PROMPT.
Retype, without changes or pictures, only the lines that begin at the one containing "Legal (133, 2522)" and end at the last line of the records that follow.

Screenshot grounding data
>>
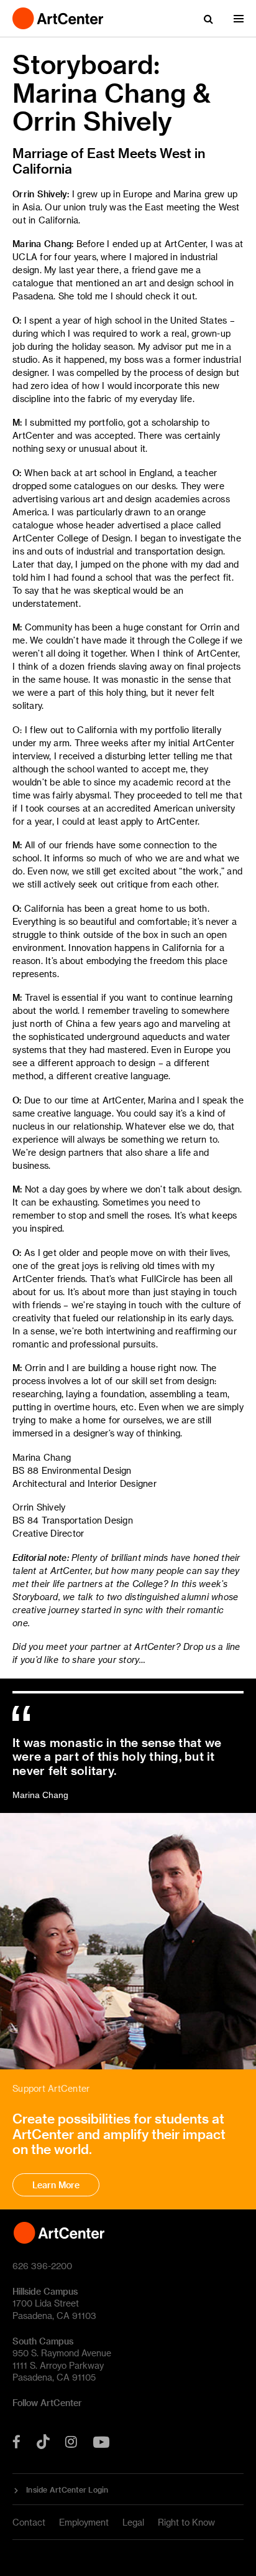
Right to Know (186, 2522)
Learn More (56, 2185)
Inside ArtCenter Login (67, 2489)
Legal (133, 2522)
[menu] (238, 18)
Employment (84, 2522)
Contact (28, 2522)
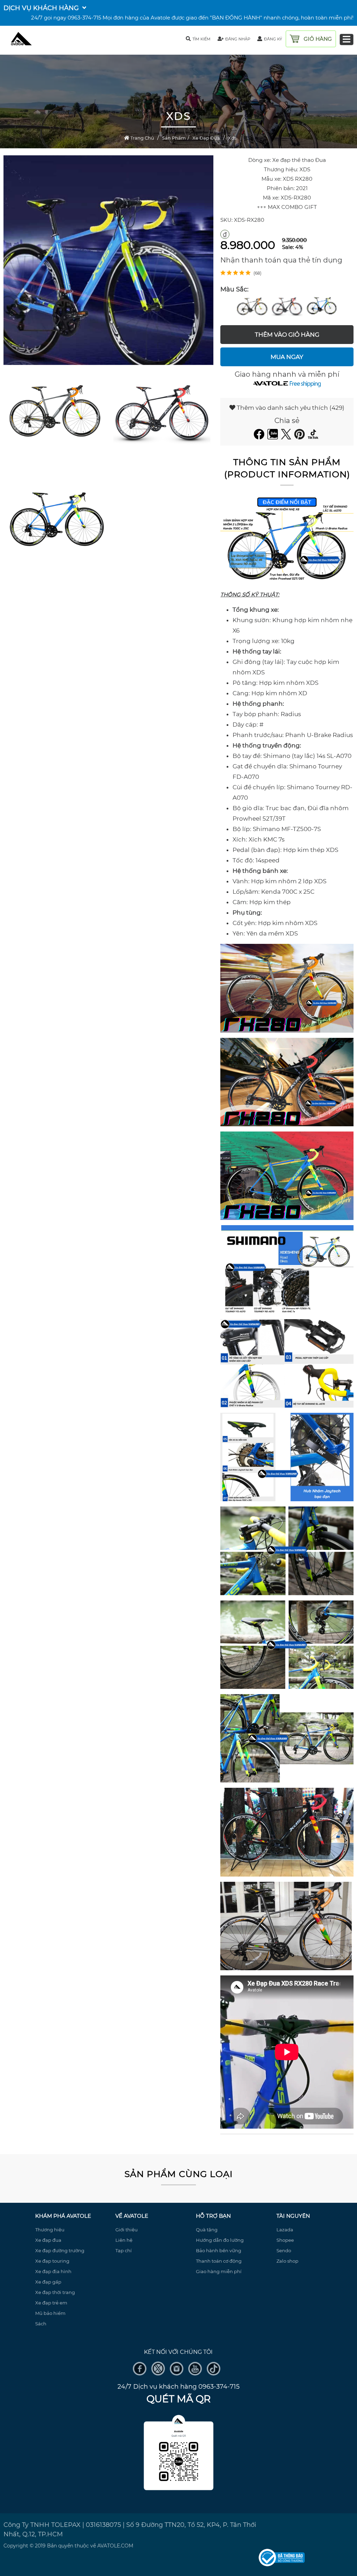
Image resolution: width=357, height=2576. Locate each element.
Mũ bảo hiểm (50, 2313)
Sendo (283, 2250)
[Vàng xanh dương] (322, 306)
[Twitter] (287, 437)
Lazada (284, 2229)
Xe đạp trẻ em (51, 2302)
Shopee (285, 2240)
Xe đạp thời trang (55, 2292)
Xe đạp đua (206, 138)
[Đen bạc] (252, 306)
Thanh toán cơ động (219, 2261)
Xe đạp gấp (48, 2282)
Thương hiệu (49, 2229)
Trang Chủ (141, 138)
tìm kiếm (201, 39)
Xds (232, 138)
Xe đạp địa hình (53, 2271)
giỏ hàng (318, 39)
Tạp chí (123, 2250)
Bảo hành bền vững (218, 2250)
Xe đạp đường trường (59, 2250)
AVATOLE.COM (115, 2546)
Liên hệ (123, 2240)
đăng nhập (237, 39)
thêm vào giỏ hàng (287, 334)
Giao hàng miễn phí (219, 2271)
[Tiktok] (314, 437)
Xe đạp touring (52, 2261)
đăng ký (273, 39)
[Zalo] (273, 437)
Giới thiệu (126, 2229)
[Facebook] (260, 437)
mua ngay (287, 356)
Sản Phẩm (174, 138)
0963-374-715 (84, 17)
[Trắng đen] (287, 306)
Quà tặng (207, 2229)
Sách (40, 2323)
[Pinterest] (300, 437)
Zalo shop (287, 2261)
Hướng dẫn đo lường (220, 2240)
<<
EXERCISE ANSWER.
Legal (133, 2522)
[menu] (238, 18)
Employment (84, 2522)
Contact (28, 2522)
Image resolution: width=357, height=2576. Locate each element.
Mũ bảo hiểm (50, 2313)
Sendo (283, 2250)
[Vàng xanh dương] (322, 306)
[Twitter] (287, 437)
Lazada (284, 2229)
Xe đạp trẻ em (51, 2302)
Shopee (285, 2240)
Xe đạp thời trang (55, 2292)
Xe đạp đua (206, 138)
[Đen bạc] (252, 306)
Thanh toán cơ động (219, 2261)
Xe đạp gấp (48, 2282)
Thương hiệu (49, 2229)
Trang Chủ (141, 138)
tìm kiếm (201, 39)
Xds (232, 138)
Xe đạp địa hình (53, 2271)
giỏ hàng (318, 39)
Tạp chí (123, 2250)
Bảo hành bền vững (218, 2250)
Xe đạp đường trường (59, 2250)
AVATOLE.COM (115, 2546)
Liên hệ (123, 2240)
đăng nhập (237, 39)
thêm vào giỏ hàng (287, 334)
Giao hàng miễn phí (219, 2271)
[Tiktok] (314, 437)
Xe đạp touring (52, 2261)
đăng ký (273, 39)
[Zalo] (273, 437)
Giới thiệu (126, 2229)
[Facebook] (260, 437)
mua ngay (287, 356)
Sản Phẩm (174, 138)
0963-374-715 (84, 17)
[Trắng đen] (287, 306)
Quà tặng (207, 2229)
Sách (40, 2323)
[Pinterest] (300, 437)
Zalo shop (287, 2261)
Hướng dẫn đo lường (220, 2240)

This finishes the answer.